A former U.S. diplomat who was a long-time friend of Benazir Bhutto says she recently told him she was worried about getting inadequate protection from the Pakistani government.
Peter Galbraith, a former U.S. ambassador to Croatia, told VOA Friday that Ms. Bhutto detailed her security concerns in an e-mail to him on December 11 - more than two weeks before she was assassinated.
The Pakistani opposition leader feared she could be the target of a roadside bomb attack, Galbraith said, and she asked him to contact Iraqi President Jalal Talabani on her behalf for assistance. Ms. Bhutto felt Iraqi expertise could help her security team, and Galbraith said she had lost confidence in the protection she was getting from the Pakistani government.

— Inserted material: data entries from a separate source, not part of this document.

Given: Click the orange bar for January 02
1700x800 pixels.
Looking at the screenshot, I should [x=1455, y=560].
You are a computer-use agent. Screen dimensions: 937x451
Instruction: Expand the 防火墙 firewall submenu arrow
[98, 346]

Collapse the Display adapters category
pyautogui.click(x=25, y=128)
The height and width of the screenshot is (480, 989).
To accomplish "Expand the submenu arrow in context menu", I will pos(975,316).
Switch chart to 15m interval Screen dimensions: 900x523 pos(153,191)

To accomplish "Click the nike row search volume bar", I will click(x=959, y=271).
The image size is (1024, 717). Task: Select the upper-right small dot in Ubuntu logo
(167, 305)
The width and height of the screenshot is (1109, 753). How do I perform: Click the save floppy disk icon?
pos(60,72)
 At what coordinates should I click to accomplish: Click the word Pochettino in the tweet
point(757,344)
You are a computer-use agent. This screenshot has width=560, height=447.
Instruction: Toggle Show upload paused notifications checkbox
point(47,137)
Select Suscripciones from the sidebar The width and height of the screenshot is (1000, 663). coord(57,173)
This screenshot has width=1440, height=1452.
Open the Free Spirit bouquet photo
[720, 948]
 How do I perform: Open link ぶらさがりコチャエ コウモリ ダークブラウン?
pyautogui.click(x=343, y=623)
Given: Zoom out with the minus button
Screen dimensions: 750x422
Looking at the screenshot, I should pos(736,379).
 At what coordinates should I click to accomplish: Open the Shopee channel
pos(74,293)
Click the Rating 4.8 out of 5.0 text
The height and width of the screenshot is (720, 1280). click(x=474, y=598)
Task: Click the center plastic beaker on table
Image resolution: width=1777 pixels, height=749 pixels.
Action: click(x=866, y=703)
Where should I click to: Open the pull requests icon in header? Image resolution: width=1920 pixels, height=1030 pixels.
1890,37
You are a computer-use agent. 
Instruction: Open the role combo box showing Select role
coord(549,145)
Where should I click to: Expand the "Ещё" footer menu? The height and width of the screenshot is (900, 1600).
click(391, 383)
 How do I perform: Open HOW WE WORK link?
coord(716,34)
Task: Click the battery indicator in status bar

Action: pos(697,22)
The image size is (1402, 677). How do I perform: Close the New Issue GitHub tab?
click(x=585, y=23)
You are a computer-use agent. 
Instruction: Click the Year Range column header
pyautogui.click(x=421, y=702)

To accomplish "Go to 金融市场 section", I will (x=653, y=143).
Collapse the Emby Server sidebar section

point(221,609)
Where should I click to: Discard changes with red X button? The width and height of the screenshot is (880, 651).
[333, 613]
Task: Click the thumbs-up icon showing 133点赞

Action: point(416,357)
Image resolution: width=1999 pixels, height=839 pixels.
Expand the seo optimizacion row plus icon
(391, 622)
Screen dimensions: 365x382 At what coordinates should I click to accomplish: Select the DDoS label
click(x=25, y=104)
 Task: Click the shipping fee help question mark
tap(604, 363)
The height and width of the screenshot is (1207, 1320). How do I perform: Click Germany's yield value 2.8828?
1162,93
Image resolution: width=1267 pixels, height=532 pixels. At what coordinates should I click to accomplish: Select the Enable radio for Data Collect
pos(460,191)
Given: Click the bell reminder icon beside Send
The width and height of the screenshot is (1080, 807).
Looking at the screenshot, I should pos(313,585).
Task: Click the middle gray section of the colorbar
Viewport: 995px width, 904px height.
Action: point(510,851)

The American envoy said Mr. Talabani was a friend of his, and that he had previously introduced the Iraqi leader to Ms. Bhutto. He said the former Pakistani prime minister was more concerned about the risk she faced from concealed bombs - "improvised explosive devices," or IEDs, as they are knoiwn in Iraq - than from a suicide attack such as the one that killed her on Thursday.
Galbraith said Ms. Bhutto's assassination was a "devastating setback to democracy" in Pakistan.
He had known the Pakistani opposition leader well for more than 35 years - since the two met as teenage Harvard University students in the United States - and he told VOA her death was "a huge personal loss" for him.